* **Selected excerpt**
□ □ □ □ □
Your taking the sum of (0->100), in increments of 0.1.
Since SUM(a*Bi) = a*SUM(Bi), we can change the problem to SUM(0->1000) in increments of 1. ('a' = 10)
This sum can be calculated using the formula SUM(0->N) = N*(N+1)/2.
1000*1001/2 = 500500. Divide by 10 ('a') to get the result of your problem, which is the same you got.
I am copying code from my book. According to the book, it is a program that counts backwards using floating numbers. It starts from 100 and counts back. That's what i understood.
The snippet you posted starts at 0 and counts to 100, with increments of 0.1. The "current number" is added to the sum, thus making the calculaton: 0.1+0.2+0.3+0.4+...+99.9+100 = 50050.
I thought that due to i being less than or equal to 100 it should stop at 100. Also I happen to be a newbie at this, but what does the double variable do?
Double is a floating point type number usually consisting of 8 bytes.
Double and int are both number holding variables. int only allows counting numbers (0, 1, 2, -1, -2) where double allows floating point numbers or numbers with decimal places (3.14, 2.99, 0.25).
□ □ □ □ □
* **Records supplied**
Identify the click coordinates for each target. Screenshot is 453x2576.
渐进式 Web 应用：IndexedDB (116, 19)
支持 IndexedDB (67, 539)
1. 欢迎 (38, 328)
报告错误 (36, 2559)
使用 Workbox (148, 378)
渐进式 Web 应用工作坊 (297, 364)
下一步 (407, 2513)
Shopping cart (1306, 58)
□ □ □ □ □
* **Tasks to complete**
a – In the forum thread on summing decimal numbers, how many bytes does a double usually consist of?
b – Carry on the forum thread on summing decimal numbers from its last reply.
The rows come from a separate source, unrelated to the forum thread on summing decimal numbers.

* **Answers to the exercise**
a – 8 bytes.

b –
For the loop, the center is the condition. Your code says:\
Start x at 0.
Make i equal to 0.
While i is less than 100.0, accumulate i in x. ( x += i is the same as x = x + i. This is know as accumulation. You add a value to a variable and reassign the variable with the new value. This is the same thing as counting up.)
The variable i will stop at 100. But the variable x will have grow to accumulate all the values of i that has past.
Does that make sense?
Accumulators in a nutshell:
wholeNumbers = 0;
wholeNumbers + wholeNumbers + 1; // This how we count, we just don't think about it like this. Counting is accumulating.